Tempe will soon find out, as the ballot has four bond measures promising improvements to the municipality's public safety infrastructure, water system, road network and parks and recreation facilities.
It is paramount to note that approving these bonds' issuance won't raise residents' taxes a cent, proponents said. Barb Carter, secretary of the bond committee, is confident voters know what they're being asked and won't shoot down the bonds out of anxiety.
"Some people know the cost of things but the value of nothing; our people know the value of things," Carter said.
But recent history can give the bonds' backers reason to worry.
A year ago, voters in the Tempe Union High School District rejected two budget overrides and a bond issue. Those measures are up for approval again, and if all pass a house of average value in the district will see its annual property taxes rise about $67.
Carter hopes people view the requests of the city and district as cooperation ("symbiotic, synergistic") rather than competition.
"We all depend on each other to make a great community," Carter said. "All of these things affect our citizens."
Still, the Tempe City Council was worried enough in June to consider pushing back the bond election to next year.

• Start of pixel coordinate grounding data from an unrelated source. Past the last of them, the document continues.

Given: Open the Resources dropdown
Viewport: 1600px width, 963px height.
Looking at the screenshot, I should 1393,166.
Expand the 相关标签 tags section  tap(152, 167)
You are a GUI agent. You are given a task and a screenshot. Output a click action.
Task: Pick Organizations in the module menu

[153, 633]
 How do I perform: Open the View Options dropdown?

The date was kept in place after a split vote. Carter, then on the council, was among the majority.
Another concern about the bonds has less to do with Mill Avenue than Wall Street.
Because of the credit crunch, many cities across the nation are finding it difficult to sell their municipal bonds.
Arizona Treasurer Dean Martin recently told Bloomberg Television that the federal bailout, already acting to unfreeze the corporate credit markets, must do the same to restore confidence in these securities. Carter said she was relying on the advice of financial experts, who say Treasury bills and municipal bonds remain strong.
But Carter acknowledged the world has changed. "Are they going to buy them at the interest rate we've enjoyed? Maybe not," she said.